Modern application architectures
Modern application architectures are built differently than in times past. It used to be common for a complex application to be constructed as a monolithic block of code that executed on a single mainframe or midrange machine. Today, it is far more common for applications to be built as a series of services or tiers rather than as a monolithic block of code.
Each tier may run on one or more machines to improve overall performance, scalability and reliability. These tiers may either run on a machine in the local data center or on a machine in a remote data center. Large companies often run application tiers in multiple data centers.
These tiers may run on a physical system, a virtual system or up in the clouds. All of these structures may be in use in a single workload.
Why do Organizations use this approach?
The reason that organizations use this approach is that early industry standard systems didn’t have the processor power, the memory capacity or the storage capacity to effectively run a complex application. So, organizations split up their applications to make the best use of the available technology. Even though the systems have improved dramatically, this approach is still used.
This approach offers a number of key benefits. Workload management software can optimize how each tier performs. New instances of application services can be started when the workload overruns the capabilities of the services currently running. Idle instances can be stopped so that other functions can use the system.
Instances of application services can be moved from an overloaded system to a more lightly loaded system to improve performance. This might mean an application service was moved from one data center to another.

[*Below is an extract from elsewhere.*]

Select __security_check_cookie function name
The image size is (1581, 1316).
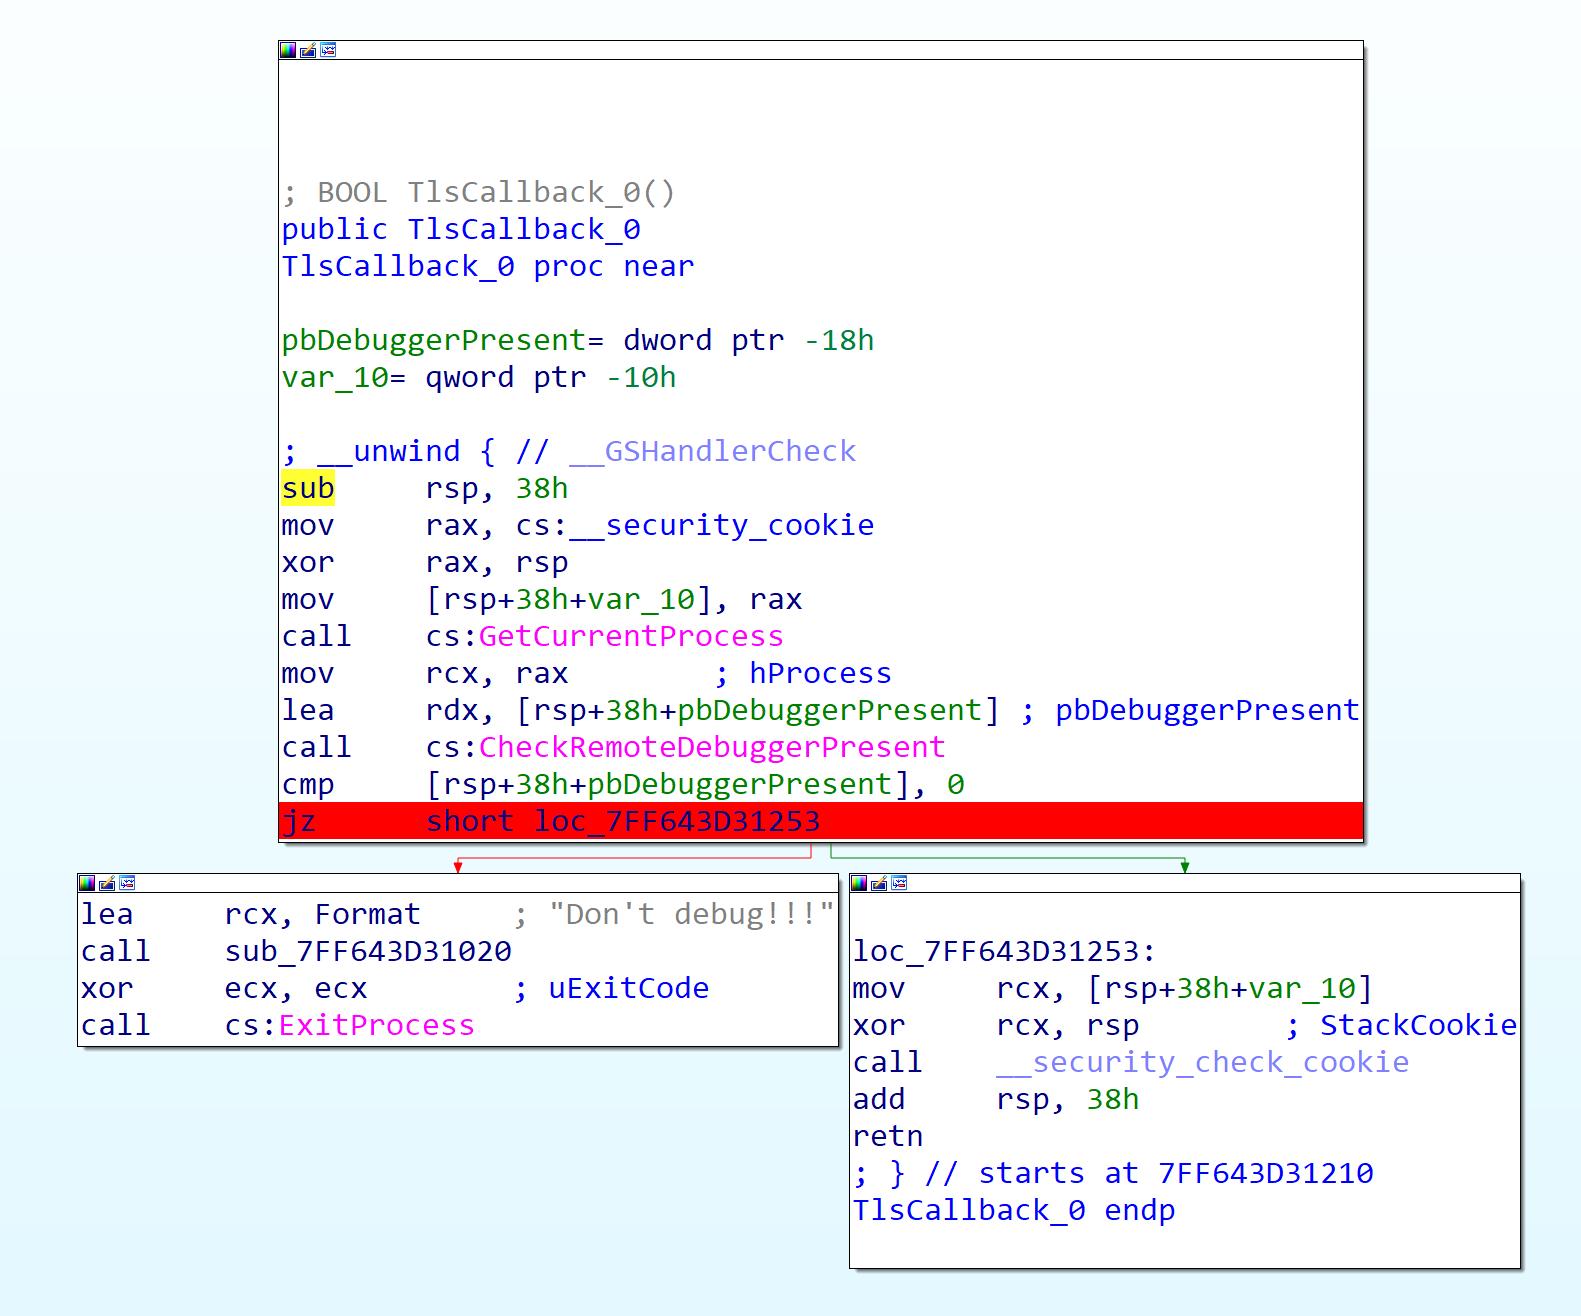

Application services might be moved from a physical machine to a virtual machine to consolidate functions on a single powerful system. The virtual machines may be moved from the organization’s own data center out to a cloud service provider’s environment to reduce costs or improve performance.
This approach has evolved from being a way to address the limited capabilities of early industry standard systems to being a way to offer extreme performance, scalability and reliability through the use of redundancy.

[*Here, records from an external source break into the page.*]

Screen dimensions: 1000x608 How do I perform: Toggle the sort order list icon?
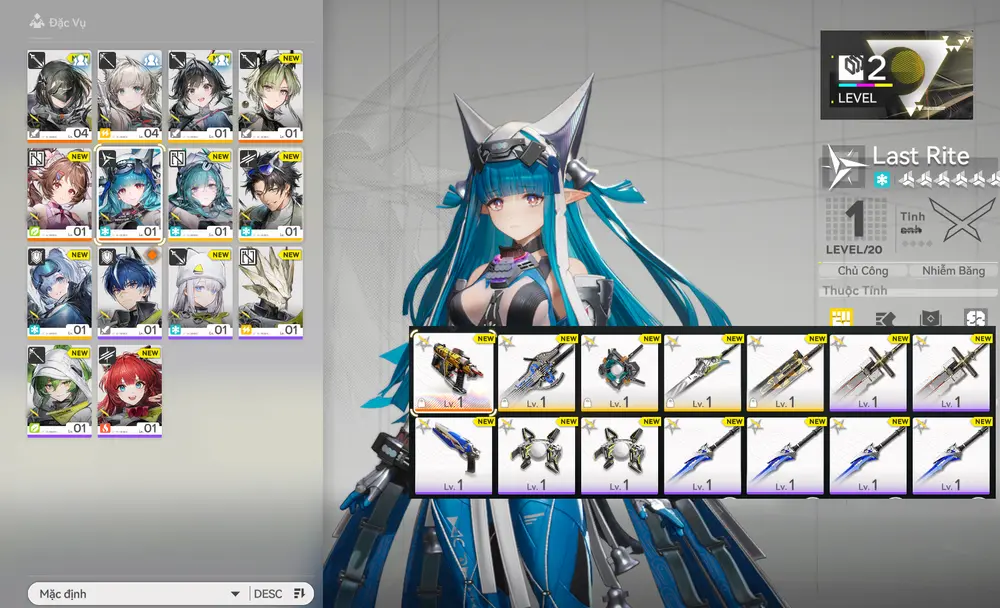[299, 594]
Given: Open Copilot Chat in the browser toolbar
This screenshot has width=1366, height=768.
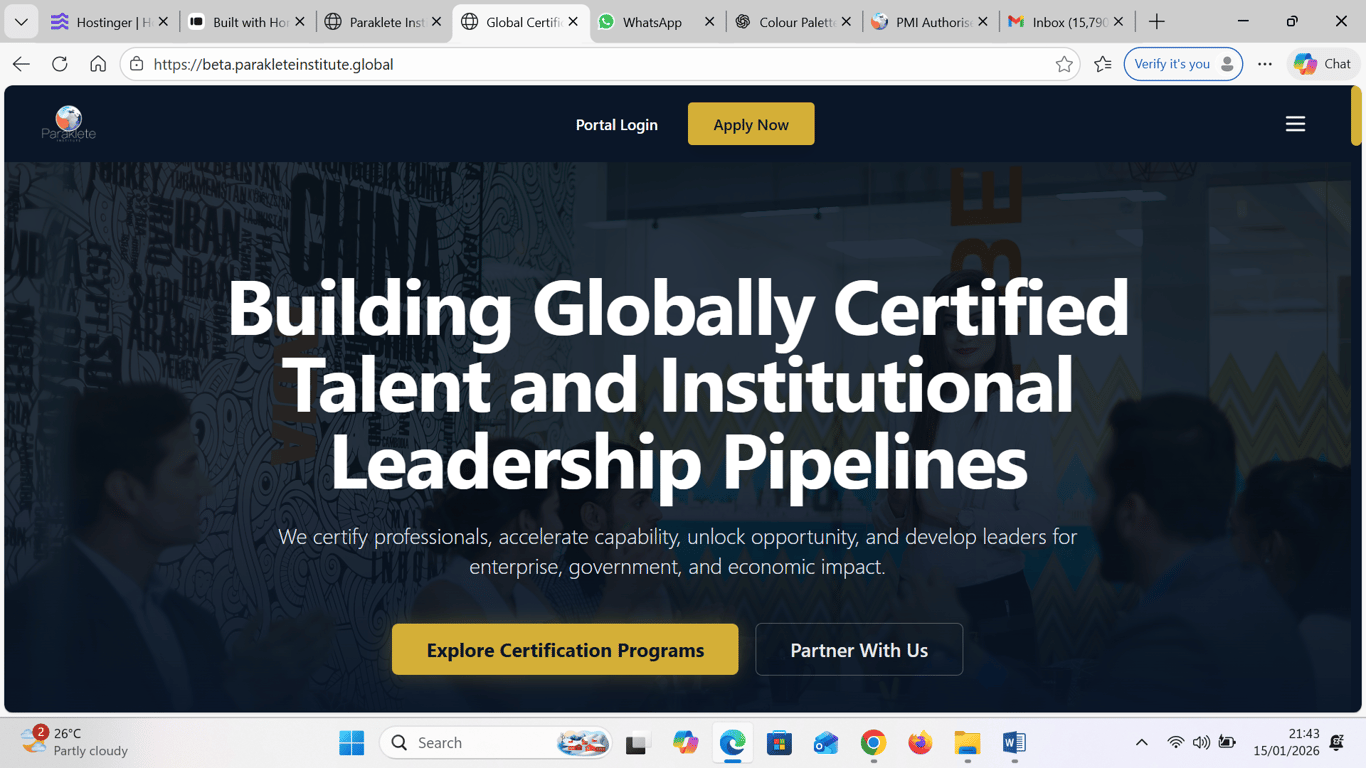Looking at the screenshot, I should [x=1322, y=63].
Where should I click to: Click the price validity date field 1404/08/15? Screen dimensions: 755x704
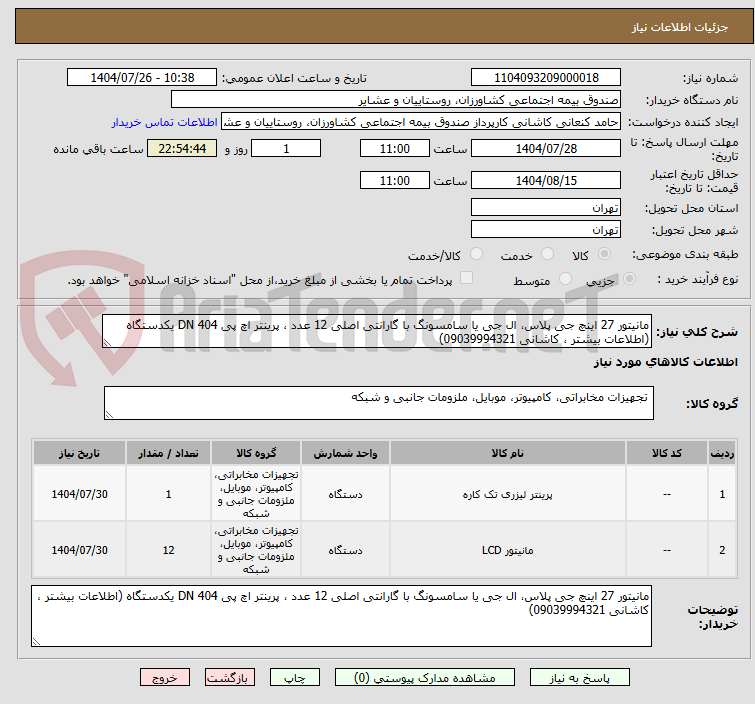(545, 181)
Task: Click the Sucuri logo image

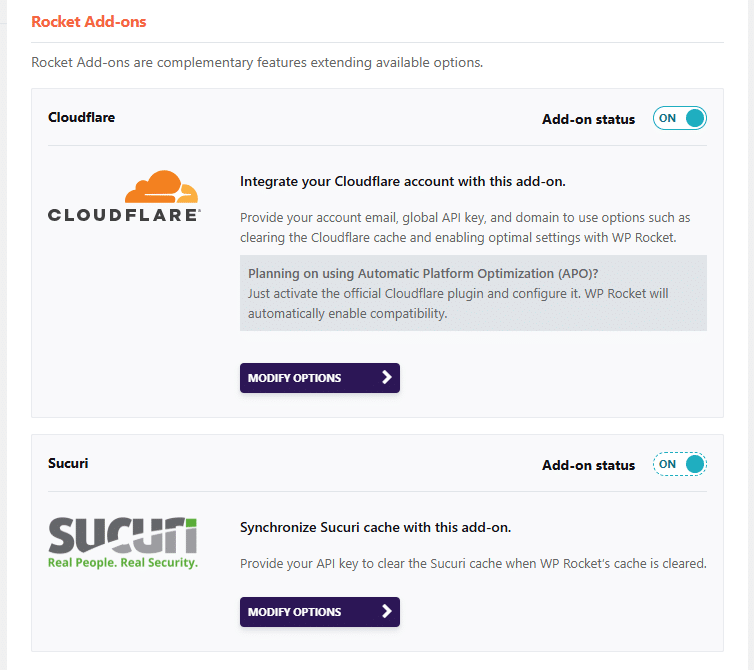Action: click(123, 543)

It is also very, very complex.
When something goes wrong, it can be very hard to find the root cause
One of the key challenges of this distributed, multi-tier approach to designing applications is that a problem can emerge in a low-level function and product wide ranging effects. A storage device or a network link could be over utilized and create performance problems that appear to be a hung or failing service.
When traditional management tools check in on the application service, it appears to be running just fine. It may, however, not be doing anything useful while it waits for a network link or storage device that is far away.

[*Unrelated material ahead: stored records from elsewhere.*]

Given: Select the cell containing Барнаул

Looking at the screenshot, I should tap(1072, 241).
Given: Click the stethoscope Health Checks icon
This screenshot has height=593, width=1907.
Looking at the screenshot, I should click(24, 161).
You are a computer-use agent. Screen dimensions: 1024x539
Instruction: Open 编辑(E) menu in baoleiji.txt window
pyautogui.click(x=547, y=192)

That critical report the CEO wants might slow to a crawl and the IT department might be hard pressed to discover the root cause. IT can spend quite a bit of time determining if it is a machine failure, the failure of an application service, a database problem, a storage problem or a network problem. Even worse, it could turn out to be a problem caused by an IT administrator doing a back up or loading an update at the wrong time of day.
By the time the root cause is found and fixed, customers, partners, staff members and that angry CEO have already experienced a failure.
Organizations need to deploy more intelligent tools
What is clear is that organizations need to deploy more intelligent tools to address the complexity in their IT infrastructure. The tool needs to be able to be dropped into the environment and find what resources are in use without help and without extensive configuration. It must be able to collect useful runtime data and provide quick analysis without also requiring the IT administrator possess a degree in statistical analysis. Furthermore, the tool must have the intelligence to make suggestions to optimize the environment and prevent problems from occurring.
Regardless of the time of day, IT must know what's running, where it is running, and what issues are emerging long before they become problems.